— Begin DATA SUPPLIED —

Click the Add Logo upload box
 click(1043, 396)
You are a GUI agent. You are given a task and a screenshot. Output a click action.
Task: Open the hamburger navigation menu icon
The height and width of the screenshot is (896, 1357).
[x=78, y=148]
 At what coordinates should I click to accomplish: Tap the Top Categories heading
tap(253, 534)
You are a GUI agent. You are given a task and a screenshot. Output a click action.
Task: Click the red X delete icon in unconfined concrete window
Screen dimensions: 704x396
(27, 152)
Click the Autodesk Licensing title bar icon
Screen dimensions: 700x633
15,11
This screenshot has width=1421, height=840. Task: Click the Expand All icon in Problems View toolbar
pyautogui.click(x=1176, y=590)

— End DATA SUPPLIED —
— Begin DATA SUPPLIED —

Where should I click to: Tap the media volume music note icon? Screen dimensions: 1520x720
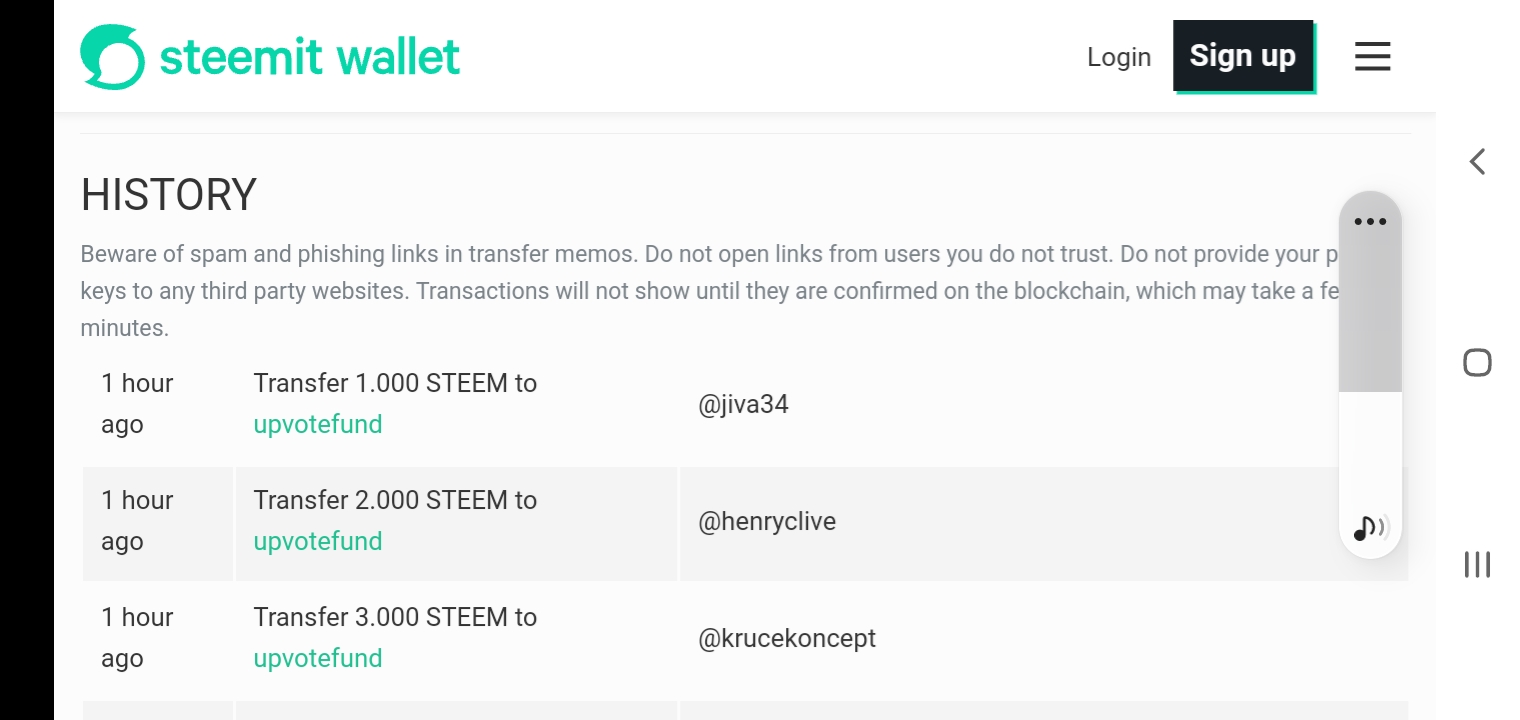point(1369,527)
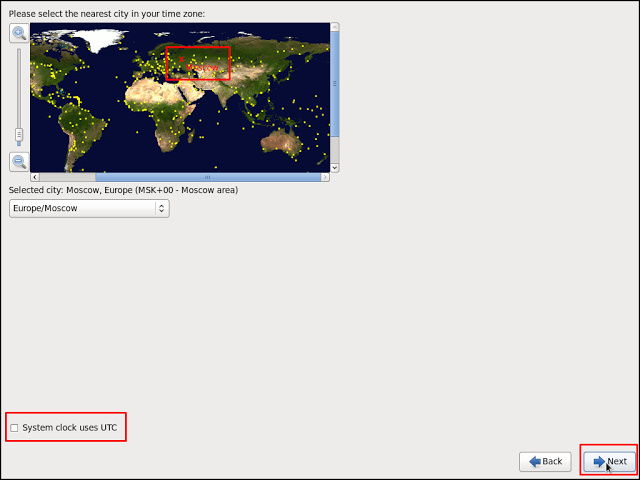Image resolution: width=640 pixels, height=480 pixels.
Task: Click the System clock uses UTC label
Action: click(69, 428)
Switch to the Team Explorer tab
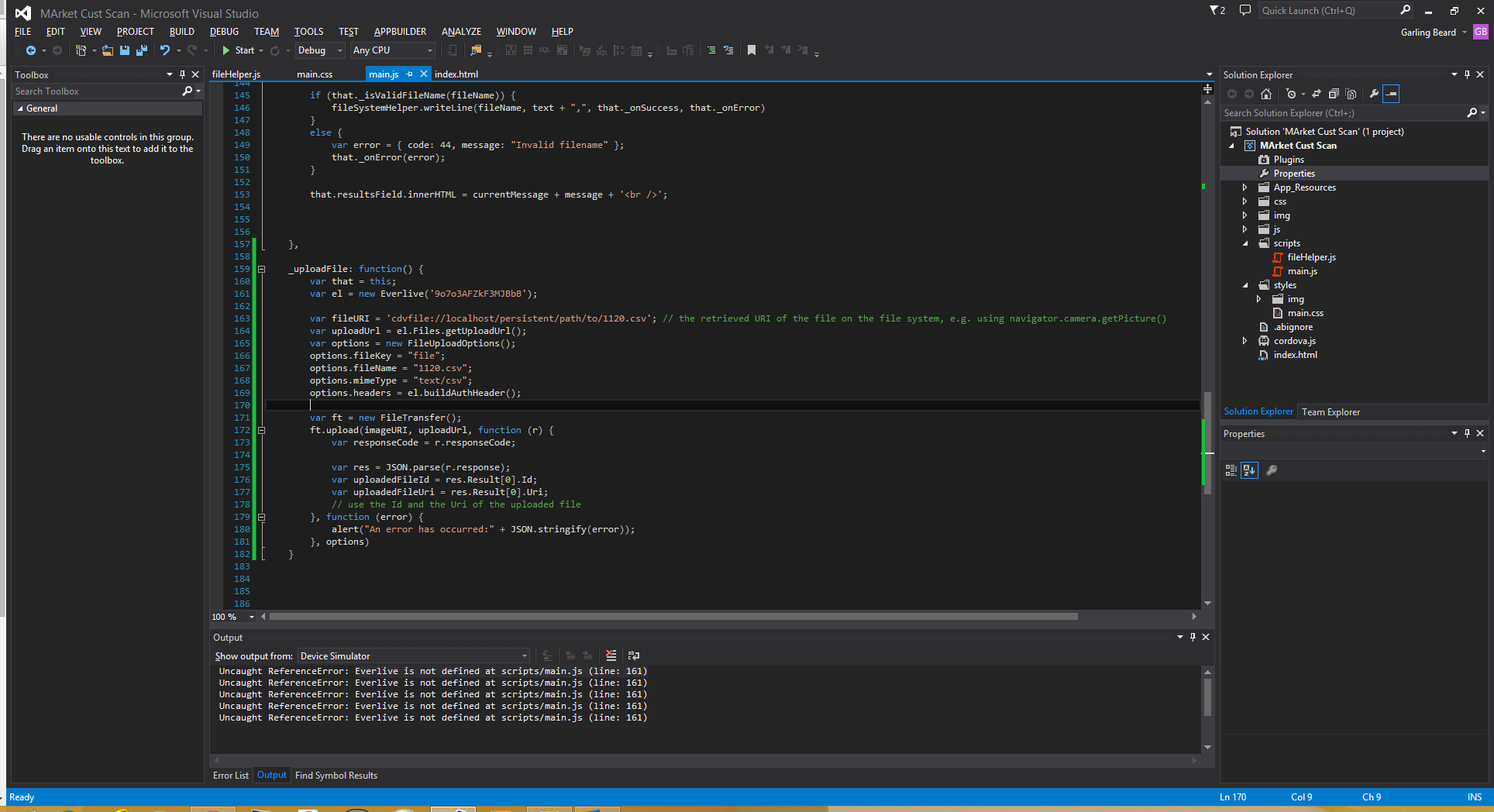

— End DATA SUPPLIED —

### [WHAT YOU ARE ASKED TO DO]
Reproduce the data verbatim, beginning at the line that contains "Click the Add Logo upload box" and stopping after the line that contains "pyautogui.click(x=1176, y=590)".

### [TASK SOLUTION]
Click the Add Logo upload box
 click(1043, 396)
You are a GUI agent. You are given a task and a screenshot. Output a click action.
Task: Open the hamburger navigation menu icon
The height and width of the screenshot is (896, 1357).
[x=78, y=148]
 At what coordinates should I click to accomplish: Tap the Top Categories heading
tap(253, 534)
You are a GUI agent. You are given a task and a screenshot. Output a click action.
Task: Click the red X delete icon in unconfined concrete window
Screen dimensions: 704x396
(27, 152)
Click the Autodesk Licensing title bar icon
Screen dimensions: 700x633
15,11
This screenshot has width=1421, height=840. Task: Click the Expand All icon in Problems View toolbar
pyautogui.click(x=1176, y=590)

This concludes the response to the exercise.